── DATA SUPPLIED ──

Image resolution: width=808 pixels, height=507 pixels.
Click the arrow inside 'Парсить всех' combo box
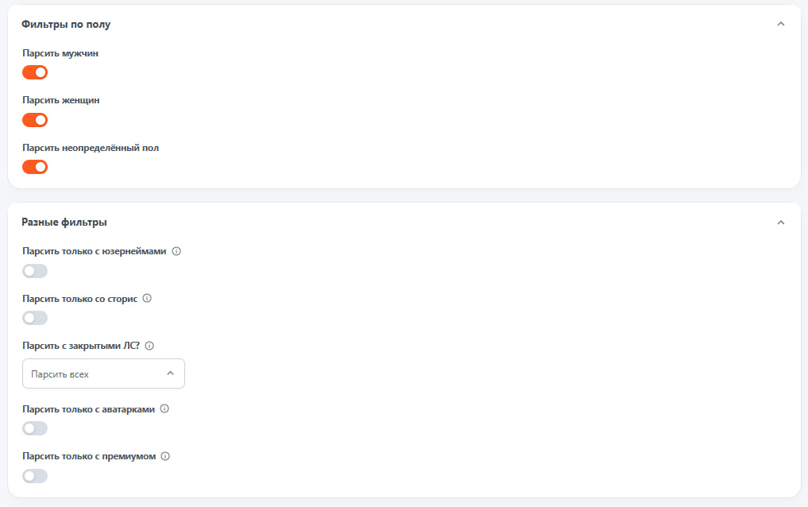click(x=171, y=373)
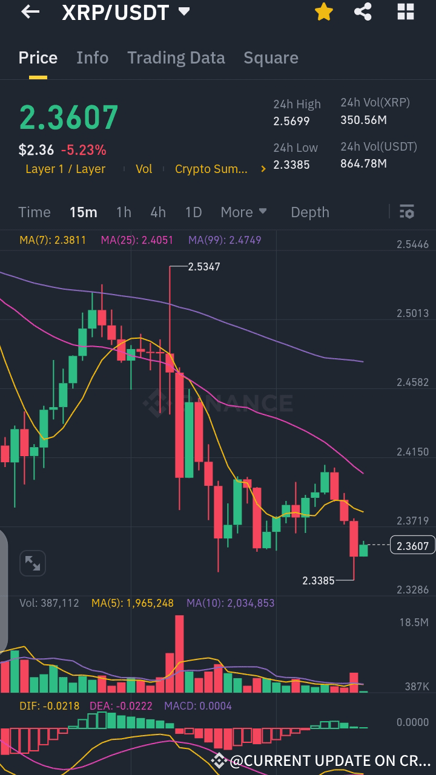
Task: Open the share options for this chart
Action: [x=363, y=12]
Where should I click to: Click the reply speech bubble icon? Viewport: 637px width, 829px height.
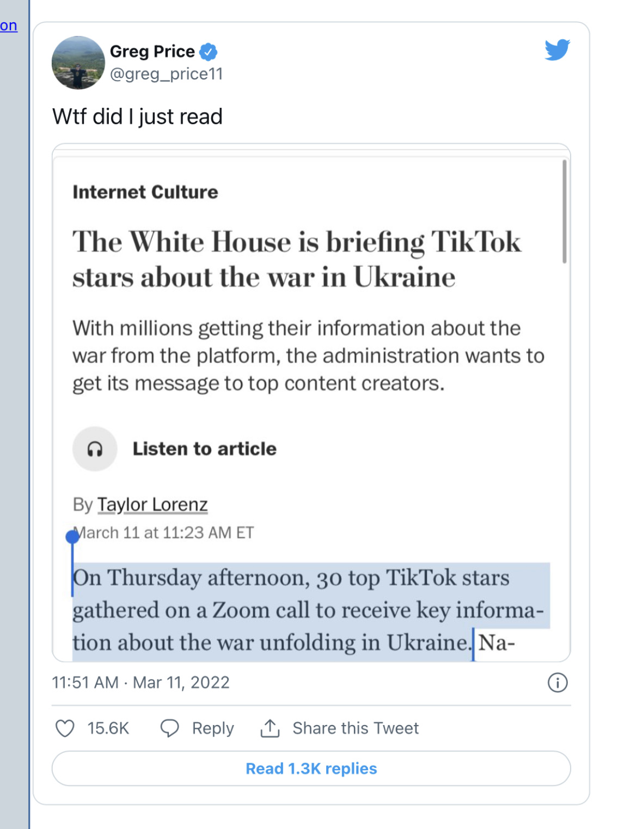pyautogui.click(x=169, y=728)
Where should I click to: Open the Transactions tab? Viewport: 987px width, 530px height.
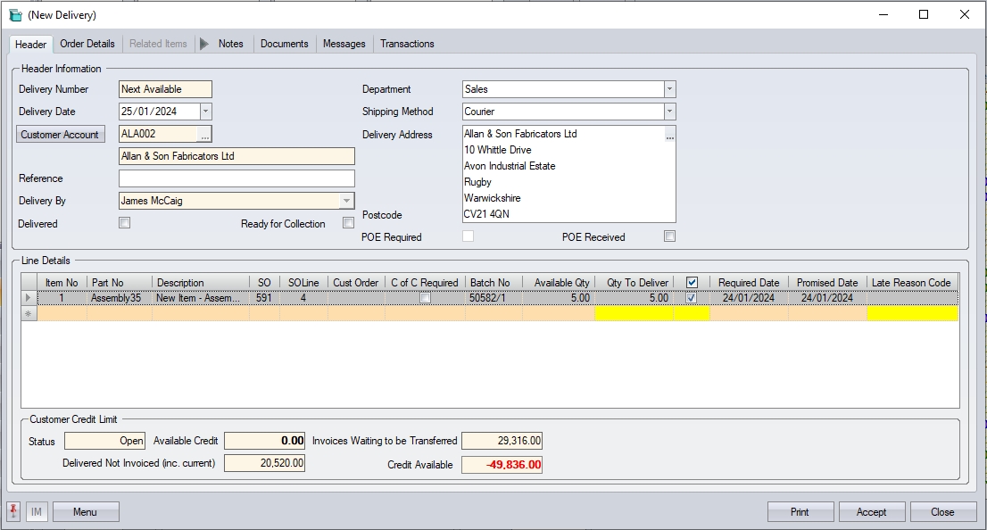coord(407,44)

───

#### [WHAT THE EXERCISE ASKS]
Since the copy must contain no pictures, return only the text of the records, exactly as it stands.

#### [RESPONSE TO THIS TASK]
Image resolution: width=808 pixels, height=507 pixels.
Click the arrow inside 'Парсить всех' combo box
click(x=171, y=373)
Task: Open the share options for this chart
Action: [x=363, y=12]
Where should I click to: Click the reply speech bubble icon? Viewport: 637px width, 829px height.
pyautogui.click(x=169, y=728)
Where should I click to: Open the Transactions tab? Viewport: 987px width, 530px height.
coord(407,44)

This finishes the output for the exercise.